Exercise directions =
Reproduce the records word for word, starting at the line containing "You are a computer-use agent. The image size is (800, 407)." and ending at the line containing "coord(9,169)".

Extracted entries =
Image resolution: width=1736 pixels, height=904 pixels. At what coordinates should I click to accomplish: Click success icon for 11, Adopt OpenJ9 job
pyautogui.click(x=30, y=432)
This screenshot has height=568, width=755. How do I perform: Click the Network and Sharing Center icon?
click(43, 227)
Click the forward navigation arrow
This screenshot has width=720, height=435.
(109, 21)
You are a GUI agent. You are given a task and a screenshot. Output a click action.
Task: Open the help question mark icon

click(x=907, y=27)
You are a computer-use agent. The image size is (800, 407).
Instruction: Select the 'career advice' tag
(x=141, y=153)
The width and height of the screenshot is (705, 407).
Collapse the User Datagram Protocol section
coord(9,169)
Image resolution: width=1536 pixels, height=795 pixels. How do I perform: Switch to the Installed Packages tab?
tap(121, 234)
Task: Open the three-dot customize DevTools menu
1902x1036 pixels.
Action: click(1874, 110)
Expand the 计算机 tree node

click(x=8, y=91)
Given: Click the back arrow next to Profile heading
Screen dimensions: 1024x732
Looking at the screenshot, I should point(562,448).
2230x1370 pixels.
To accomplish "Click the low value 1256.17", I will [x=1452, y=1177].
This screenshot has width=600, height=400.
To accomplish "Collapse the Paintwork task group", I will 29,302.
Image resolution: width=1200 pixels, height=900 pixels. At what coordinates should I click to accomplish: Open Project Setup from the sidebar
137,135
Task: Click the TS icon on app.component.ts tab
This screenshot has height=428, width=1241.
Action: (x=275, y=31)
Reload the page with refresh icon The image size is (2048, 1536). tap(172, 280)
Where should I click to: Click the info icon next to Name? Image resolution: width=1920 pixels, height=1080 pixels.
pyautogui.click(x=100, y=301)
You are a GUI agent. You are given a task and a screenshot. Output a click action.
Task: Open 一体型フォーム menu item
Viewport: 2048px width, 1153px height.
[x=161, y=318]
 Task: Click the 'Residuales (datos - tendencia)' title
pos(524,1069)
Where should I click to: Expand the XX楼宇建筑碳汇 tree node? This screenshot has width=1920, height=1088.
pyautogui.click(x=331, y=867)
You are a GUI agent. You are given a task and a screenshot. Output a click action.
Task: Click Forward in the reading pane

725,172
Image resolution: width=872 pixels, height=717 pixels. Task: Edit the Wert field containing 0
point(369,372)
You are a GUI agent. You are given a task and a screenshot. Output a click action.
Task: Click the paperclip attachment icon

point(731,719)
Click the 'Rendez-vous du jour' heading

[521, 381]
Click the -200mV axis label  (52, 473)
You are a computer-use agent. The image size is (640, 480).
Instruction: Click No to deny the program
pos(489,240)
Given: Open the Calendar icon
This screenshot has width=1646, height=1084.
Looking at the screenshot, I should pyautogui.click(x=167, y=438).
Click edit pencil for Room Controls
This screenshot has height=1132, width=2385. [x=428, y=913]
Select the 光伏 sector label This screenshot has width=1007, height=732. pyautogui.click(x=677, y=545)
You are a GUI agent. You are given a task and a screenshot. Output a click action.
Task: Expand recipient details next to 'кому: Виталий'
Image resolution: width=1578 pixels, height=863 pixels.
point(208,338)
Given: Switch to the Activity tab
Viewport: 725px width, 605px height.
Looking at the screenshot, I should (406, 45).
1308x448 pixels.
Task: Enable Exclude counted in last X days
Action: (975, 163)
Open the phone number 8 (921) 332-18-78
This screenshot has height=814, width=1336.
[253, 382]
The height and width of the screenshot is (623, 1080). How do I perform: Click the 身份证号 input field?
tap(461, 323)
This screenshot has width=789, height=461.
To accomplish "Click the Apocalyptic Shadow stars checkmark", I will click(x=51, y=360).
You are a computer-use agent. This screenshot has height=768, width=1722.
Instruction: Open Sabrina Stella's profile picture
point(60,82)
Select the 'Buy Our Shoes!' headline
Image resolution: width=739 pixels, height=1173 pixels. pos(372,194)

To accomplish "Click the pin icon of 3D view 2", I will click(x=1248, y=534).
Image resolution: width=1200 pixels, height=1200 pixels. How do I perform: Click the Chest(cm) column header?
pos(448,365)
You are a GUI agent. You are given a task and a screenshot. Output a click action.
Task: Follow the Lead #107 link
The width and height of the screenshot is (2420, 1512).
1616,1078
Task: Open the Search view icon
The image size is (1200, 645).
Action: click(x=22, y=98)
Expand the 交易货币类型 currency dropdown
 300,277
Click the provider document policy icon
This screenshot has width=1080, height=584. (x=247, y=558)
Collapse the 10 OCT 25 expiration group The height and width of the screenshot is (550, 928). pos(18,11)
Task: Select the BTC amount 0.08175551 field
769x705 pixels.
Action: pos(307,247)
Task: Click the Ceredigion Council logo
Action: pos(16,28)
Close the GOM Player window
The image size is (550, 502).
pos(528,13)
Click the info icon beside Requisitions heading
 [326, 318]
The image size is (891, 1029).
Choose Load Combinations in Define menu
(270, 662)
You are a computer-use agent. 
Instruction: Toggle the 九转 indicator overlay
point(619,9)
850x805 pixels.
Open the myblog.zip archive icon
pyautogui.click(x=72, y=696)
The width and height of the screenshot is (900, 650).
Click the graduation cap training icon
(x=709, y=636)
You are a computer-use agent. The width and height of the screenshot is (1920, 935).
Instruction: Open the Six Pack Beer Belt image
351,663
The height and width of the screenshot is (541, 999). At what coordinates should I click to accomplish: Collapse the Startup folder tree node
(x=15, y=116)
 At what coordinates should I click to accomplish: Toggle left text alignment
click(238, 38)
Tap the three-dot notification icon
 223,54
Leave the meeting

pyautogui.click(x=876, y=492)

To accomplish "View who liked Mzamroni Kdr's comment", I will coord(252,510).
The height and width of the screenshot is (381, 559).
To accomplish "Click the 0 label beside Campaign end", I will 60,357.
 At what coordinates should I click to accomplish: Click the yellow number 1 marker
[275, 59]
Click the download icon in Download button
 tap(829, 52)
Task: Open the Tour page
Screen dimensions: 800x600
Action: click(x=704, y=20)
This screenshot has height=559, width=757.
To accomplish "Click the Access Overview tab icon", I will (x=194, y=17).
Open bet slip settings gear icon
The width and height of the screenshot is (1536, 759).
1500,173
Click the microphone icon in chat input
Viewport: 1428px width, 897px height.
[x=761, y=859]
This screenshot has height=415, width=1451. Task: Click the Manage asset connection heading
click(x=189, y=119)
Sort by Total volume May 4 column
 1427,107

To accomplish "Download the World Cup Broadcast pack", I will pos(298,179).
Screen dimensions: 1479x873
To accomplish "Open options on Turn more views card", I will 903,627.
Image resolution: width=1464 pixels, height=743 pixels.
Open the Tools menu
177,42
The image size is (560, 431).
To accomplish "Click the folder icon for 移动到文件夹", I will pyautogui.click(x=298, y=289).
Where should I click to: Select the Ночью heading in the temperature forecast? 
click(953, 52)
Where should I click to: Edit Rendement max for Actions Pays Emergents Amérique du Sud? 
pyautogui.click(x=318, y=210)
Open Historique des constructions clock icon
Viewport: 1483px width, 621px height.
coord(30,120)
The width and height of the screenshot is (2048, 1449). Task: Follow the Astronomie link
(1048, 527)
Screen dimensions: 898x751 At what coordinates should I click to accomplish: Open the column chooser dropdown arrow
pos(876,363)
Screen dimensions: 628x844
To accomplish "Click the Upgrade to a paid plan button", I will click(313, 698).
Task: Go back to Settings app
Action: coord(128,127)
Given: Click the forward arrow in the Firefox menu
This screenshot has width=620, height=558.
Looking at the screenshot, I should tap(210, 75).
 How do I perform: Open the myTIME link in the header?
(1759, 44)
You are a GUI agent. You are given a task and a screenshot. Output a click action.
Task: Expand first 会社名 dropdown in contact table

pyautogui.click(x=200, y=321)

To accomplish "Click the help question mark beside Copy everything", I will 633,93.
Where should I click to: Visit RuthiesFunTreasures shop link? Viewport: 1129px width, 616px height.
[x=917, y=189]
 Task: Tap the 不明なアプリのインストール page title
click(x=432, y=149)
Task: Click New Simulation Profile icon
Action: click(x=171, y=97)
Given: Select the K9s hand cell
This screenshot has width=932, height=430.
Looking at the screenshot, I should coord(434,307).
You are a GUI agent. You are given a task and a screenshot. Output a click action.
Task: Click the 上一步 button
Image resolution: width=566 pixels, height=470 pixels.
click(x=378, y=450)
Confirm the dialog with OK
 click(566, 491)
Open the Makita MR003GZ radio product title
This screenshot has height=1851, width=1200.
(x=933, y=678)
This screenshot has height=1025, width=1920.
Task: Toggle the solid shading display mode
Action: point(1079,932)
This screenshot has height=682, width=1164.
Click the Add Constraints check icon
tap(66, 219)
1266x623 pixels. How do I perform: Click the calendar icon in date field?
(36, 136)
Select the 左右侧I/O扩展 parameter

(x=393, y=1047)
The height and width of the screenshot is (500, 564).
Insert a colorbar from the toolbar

Output for this exercise =
You are a computer-use agent. The image size is (800, 407).
Instruction: Select the 'career advice' tag
(x=141, y=153)
The width and height of the screenshot is (705, 407).
Collapse the User Datagram Protocol section
coord(9,169)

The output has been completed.